Knowing this, we can accurately determine a couple things. How the two will compare volume wise at full excursion (full cone movement) and how much power it will take to get there.

Most situations, even your 1000 watt amp is only putting out 10% of that. So, you only need "big power" when you are running high volumes. This requires a lot of draw from your electrical system (hence headlight dimming). An easier way to get volume and not have such a pull on your electrical system is to increase surface volume.

That is the difference between an 8 and a 12. 12 offers you more surface volume equating to higher volumes. Now, if you run out and buy one of those huge power subs (highly inefficient because of the large amounts of mass making up the cone) you in essence offset the gain you got by using larger surface area.

I would find a high sensitivity/low power 10" sub. (Unless your real goal is to rattle your neighbors windows).

http://goo.gl/XKvFX

A sub like that would allow you to get plenty of bass in a vehicle, Good sensitivity and a light weight cone.
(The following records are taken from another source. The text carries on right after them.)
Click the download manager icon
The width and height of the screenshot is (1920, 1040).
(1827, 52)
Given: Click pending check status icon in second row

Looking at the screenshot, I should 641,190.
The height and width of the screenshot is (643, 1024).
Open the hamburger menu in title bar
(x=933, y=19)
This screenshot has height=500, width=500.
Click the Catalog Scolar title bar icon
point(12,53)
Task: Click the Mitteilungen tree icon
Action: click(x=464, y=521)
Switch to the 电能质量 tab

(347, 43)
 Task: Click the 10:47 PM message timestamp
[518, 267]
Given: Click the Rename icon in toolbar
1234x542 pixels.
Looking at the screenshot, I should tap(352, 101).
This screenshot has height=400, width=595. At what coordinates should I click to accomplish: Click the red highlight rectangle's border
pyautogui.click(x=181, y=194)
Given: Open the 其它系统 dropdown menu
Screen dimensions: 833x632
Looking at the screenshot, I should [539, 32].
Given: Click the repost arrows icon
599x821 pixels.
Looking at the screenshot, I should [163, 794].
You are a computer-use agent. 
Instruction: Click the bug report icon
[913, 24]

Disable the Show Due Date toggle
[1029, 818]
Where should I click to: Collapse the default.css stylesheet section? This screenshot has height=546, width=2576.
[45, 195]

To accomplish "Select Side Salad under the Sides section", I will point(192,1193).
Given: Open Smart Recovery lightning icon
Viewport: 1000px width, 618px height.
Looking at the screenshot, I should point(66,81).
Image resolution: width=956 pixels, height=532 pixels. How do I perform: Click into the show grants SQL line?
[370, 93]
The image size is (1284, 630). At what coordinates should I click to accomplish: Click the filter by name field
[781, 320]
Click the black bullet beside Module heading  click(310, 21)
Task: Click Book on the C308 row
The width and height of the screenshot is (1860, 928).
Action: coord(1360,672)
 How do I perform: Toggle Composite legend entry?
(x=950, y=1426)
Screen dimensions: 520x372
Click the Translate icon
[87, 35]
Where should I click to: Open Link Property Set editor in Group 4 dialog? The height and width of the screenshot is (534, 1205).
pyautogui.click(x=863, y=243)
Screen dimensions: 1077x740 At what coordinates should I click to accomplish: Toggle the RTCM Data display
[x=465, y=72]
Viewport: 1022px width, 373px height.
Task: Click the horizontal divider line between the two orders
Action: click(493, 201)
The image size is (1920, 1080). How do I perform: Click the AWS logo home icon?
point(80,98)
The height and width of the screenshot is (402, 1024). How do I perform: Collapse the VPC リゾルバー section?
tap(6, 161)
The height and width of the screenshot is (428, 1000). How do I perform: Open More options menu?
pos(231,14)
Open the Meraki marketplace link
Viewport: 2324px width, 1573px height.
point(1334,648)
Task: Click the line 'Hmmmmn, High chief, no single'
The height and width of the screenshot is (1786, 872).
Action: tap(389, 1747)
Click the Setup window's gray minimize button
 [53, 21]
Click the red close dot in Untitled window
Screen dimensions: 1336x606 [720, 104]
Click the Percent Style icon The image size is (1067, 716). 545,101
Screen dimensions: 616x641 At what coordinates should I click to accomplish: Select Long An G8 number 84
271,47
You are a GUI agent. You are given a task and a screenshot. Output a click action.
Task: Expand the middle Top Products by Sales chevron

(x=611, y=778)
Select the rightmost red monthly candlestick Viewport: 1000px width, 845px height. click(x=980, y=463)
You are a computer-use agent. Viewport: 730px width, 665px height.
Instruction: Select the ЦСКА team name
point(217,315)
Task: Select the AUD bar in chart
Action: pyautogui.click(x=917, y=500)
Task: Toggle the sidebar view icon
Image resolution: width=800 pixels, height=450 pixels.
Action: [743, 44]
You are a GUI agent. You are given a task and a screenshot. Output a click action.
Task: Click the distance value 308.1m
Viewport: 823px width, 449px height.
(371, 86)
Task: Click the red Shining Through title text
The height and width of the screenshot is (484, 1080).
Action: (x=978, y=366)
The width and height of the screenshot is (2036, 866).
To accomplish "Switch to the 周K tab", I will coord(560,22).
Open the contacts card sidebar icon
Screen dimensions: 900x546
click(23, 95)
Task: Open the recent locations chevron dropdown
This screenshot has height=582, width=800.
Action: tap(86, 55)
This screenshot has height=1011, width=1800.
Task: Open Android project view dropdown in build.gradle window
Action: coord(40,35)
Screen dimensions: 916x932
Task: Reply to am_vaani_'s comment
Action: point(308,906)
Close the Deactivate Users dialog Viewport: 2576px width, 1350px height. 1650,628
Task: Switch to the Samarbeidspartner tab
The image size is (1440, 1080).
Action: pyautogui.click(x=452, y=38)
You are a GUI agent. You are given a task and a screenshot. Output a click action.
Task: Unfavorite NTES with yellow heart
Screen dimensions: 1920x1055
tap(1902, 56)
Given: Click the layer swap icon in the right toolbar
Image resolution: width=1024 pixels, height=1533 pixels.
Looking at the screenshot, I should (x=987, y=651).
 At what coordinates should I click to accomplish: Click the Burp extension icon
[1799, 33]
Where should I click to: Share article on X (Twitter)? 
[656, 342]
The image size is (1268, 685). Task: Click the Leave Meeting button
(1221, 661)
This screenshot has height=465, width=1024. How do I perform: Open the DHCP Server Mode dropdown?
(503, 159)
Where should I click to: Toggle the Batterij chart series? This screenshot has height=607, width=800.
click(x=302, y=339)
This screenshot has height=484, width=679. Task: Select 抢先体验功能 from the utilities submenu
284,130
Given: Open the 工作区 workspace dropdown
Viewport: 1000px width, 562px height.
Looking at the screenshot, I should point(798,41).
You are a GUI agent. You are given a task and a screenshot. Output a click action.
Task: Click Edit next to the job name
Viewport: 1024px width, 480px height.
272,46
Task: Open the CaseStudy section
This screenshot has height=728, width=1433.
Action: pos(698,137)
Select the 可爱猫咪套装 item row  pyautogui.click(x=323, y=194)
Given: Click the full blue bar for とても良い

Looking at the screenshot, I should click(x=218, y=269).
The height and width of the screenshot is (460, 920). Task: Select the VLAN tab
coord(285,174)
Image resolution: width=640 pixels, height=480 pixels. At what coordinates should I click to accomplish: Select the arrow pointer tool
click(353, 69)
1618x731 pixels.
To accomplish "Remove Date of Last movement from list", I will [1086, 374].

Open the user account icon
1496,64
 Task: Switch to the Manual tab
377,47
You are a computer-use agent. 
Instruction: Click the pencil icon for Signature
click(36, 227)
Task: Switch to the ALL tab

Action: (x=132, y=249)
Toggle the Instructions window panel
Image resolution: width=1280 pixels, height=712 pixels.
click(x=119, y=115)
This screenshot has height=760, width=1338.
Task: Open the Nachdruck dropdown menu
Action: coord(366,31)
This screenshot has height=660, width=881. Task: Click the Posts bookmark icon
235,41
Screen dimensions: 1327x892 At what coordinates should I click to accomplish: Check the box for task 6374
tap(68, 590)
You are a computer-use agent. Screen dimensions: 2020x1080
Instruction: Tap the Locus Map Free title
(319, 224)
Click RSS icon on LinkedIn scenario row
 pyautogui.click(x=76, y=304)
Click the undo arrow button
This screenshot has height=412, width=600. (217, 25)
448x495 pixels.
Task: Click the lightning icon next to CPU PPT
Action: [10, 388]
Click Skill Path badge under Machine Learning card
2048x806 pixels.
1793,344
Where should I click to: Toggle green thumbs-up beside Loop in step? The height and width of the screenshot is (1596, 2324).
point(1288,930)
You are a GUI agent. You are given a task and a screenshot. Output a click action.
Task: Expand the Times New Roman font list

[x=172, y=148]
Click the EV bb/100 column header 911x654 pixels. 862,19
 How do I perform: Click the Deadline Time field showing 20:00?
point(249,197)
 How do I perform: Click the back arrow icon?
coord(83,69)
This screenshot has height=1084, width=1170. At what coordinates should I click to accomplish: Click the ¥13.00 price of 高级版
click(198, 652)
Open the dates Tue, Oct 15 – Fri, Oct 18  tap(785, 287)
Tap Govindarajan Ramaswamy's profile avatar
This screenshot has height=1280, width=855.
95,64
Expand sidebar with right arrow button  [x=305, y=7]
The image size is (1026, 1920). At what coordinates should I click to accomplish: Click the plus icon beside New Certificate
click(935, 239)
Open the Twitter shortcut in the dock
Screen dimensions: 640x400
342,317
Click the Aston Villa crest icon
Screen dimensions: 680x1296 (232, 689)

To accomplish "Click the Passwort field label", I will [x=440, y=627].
Should only need a 200 watt amp to reach close to max excursion.

It will save you some money (cheaper sub/amp) and save your electrical system.:icon_cheers:
 
And you don't need to do this. There is nothing to tune, other than setting the gain and that is pretty simple.

I think what he was talking about is setting crossover and filter settings. Not alot of people can actually tune in a system, and even some professionals have a problem tuning by ear so if he wants every thing to be set for the absolute best performance he could have it tuned in by a shop with an oscilloscope. Though unless his ear is that of a studio engineer he could probably tune it to where he likes it with a little reading and basic understanding of the settings.

All of this providing he has the ability in the headunit and amp to adjust this.